• What you need to do: From the entries, return every line where the string "Zinc" shows up.

• Input material:
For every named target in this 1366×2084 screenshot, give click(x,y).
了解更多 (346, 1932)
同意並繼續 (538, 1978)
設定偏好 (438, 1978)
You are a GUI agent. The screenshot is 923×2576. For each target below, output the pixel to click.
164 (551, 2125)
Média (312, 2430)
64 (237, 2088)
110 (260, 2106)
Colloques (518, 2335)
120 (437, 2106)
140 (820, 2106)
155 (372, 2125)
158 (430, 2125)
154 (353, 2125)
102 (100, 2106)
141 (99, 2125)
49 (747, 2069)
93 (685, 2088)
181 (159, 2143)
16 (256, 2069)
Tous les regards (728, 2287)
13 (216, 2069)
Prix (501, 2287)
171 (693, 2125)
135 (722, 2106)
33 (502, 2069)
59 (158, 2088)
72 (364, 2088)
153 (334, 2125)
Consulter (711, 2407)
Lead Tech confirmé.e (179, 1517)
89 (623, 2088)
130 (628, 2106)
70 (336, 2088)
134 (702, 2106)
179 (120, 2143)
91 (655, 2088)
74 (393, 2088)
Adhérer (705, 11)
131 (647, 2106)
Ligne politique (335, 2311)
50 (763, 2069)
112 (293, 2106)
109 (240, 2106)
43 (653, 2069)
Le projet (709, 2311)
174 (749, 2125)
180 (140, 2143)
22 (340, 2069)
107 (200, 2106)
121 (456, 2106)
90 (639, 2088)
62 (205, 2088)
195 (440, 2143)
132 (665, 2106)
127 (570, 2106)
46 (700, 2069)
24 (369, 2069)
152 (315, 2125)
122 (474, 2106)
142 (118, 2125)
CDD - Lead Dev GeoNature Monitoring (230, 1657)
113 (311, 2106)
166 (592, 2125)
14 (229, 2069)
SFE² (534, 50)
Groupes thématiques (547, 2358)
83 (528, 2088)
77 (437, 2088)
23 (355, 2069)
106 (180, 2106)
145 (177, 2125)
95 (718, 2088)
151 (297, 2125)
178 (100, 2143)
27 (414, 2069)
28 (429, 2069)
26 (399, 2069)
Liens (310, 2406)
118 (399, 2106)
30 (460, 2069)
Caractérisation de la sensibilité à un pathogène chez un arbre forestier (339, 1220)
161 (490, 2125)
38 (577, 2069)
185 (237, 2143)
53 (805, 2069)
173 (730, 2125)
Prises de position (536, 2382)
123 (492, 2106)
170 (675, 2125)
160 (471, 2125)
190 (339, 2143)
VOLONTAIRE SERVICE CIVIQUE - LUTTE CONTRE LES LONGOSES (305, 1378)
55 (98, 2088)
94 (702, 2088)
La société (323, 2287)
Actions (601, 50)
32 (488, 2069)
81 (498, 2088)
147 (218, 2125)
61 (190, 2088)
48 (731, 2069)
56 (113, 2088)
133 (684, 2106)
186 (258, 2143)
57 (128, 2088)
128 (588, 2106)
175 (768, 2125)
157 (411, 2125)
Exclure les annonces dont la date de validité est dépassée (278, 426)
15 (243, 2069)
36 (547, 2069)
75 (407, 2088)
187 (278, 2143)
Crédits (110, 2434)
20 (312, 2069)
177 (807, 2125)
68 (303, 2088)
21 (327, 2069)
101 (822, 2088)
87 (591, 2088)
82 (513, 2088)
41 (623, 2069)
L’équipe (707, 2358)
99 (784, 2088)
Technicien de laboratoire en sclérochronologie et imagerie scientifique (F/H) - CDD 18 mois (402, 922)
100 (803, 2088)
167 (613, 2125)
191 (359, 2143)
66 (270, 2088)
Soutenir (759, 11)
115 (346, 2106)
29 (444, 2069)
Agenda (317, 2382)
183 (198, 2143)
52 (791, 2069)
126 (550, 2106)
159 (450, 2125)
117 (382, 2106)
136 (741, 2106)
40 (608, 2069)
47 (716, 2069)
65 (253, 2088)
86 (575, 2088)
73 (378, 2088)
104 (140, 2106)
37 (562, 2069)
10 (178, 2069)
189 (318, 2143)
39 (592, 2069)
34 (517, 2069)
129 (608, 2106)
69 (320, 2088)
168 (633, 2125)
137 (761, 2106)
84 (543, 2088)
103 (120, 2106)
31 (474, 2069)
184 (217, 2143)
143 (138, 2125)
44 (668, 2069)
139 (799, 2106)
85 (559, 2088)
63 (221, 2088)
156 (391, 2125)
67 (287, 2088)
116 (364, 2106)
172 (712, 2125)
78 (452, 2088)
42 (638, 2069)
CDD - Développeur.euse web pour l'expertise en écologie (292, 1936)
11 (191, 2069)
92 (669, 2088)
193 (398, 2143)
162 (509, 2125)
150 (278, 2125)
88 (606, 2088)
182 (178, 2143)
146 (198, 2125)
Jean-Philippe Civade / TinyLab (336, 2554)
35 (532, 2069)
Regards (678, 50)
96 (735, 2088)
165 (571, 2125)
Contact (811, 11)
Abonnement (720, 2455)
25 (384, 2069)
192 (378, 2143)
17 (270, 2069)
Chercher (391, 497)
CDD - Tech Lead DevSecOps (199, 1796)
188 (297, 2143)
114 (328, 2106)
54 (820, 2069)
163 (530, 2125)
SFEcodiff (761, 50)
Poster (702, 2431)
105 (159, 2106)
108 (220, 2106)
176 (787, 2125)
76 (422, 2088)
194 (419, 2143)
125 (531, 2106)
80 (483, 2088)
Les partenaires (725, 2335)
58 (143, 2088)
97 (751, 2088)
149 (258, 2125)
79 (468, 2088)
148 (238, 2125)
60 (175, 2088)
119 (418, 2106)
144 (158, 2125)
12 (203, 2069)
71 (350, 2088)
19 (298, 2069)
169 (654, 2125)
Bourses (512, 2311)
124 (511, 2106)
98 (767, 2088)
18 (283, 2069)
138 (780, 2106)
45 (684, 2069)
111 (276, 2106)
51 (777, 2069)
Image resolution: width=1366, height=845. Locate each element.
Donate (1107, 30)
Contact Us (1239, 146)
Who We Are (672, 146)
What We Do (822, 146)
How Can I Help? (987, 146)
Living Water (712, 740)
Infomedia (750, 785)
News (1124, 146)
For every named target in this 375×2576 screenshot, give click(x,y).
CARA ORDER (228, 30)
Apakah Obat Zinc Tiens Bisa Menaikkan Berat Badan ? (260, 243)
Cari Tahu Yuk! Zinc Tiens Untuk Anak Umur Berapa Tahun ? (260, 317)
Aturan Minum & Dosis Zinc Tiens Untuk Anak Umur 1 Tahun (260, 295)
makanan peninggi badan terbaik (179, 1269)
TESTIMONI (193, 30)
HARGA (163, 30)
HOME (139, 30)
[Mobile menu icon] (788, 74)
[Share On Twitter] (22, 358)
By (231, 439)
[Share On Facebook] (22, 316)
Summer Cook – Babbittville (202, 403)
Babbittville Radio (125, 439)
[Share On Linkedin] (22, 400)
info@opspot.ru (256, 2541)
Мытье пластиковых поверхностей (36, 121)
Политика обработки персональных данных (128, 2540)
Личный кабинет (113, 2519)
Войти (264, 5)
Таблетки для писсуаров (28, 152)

• Written solution:
Apakah Obat Zinc Tiens Bisa Menaikkan Berat Badan ? (260, 243)
Cari Tahu Yuk! Zinc Tiens Untuk Anak Umur Berapa Tahun ? (260, 317)
Aturan Minum & Dosis Zinc Tiens Untuk Anak Umur 1 Tahun (260, 295)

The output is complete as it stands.